送付前は、受取先で同じ銘柄の入庫が有効か、選ぶネットワークが一致するか、最低入庫数量やメモ入力が必要かを受取先の画面で確認します。新しい宛先は審査完了から24時間たつまで送付できず、公式は新規登録を11月4日までに終えるよう案内しています。締切当日に初めて宛先を作る計画では間に合わない可能性があります。
売却と送付は、値段だけでなく記録と時間で比べる
何もしない場合、11月中旬に残高は会社が適当と認める時期と方法で売却され、日本円で付与される予定です。市場の流動性が下がれば想定より低い価格になる可能性も明記されています。これは資産が消えるという説明ではありませんが、約定時刻や価格を自分で選べない点は、自主売却との大きな違いです。

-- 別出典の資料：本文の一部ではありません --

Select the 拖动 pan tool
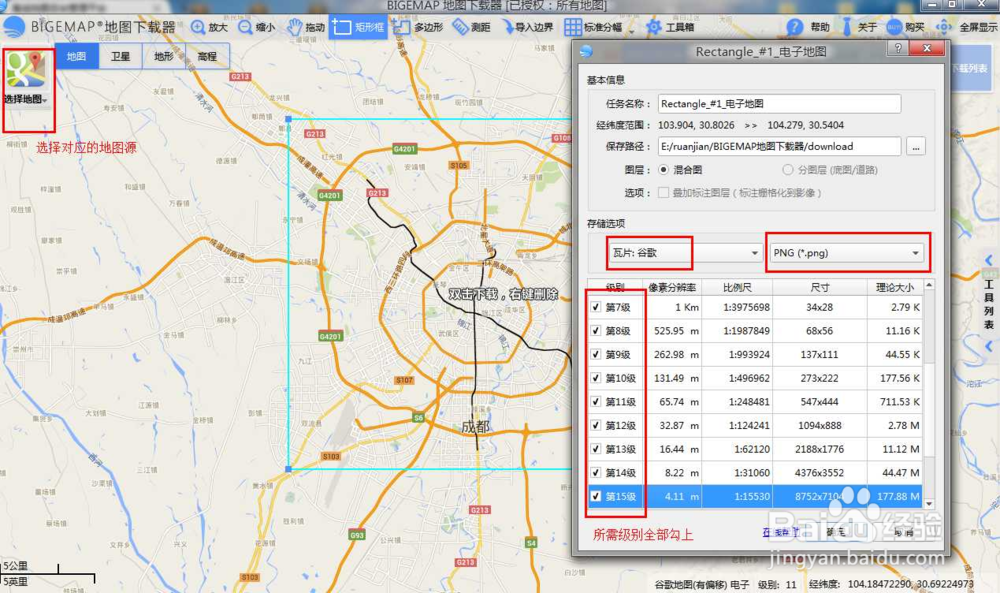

仮に画面上の評価額が10万円で、売却時の価格差や流動性の影響を合わせて3%低い条件になれば、受取額は9万7,000円です。これは説明用の仮定で、実際の売却価格や手数料を予測する数字ではありません。外部送付を選ぶ場合も、送付数量、ネットワーク手数料、受取先の売買価格を同じ時刻で記録してから比較すると判断がぶれにくくなります。
今日決めるのは売買方向ではなく、確認の順番
保有者なら、まず貸出・積立を含む対象残高を確認し、次に『円で受け取る』『自分で売る』『対応先へ送る』のどれを選ぶかを分けてください。送る場合は宛先審査とネットワーク確認を先に終え、可能なら少額で受取まで試します。取扱廃止を銘柄の将来性だけの評価と読むのは早く、今回はプロジェクト継続性、流動性、カバー取引先の確保可能性を取引所が総合してサービスを終了する判断です。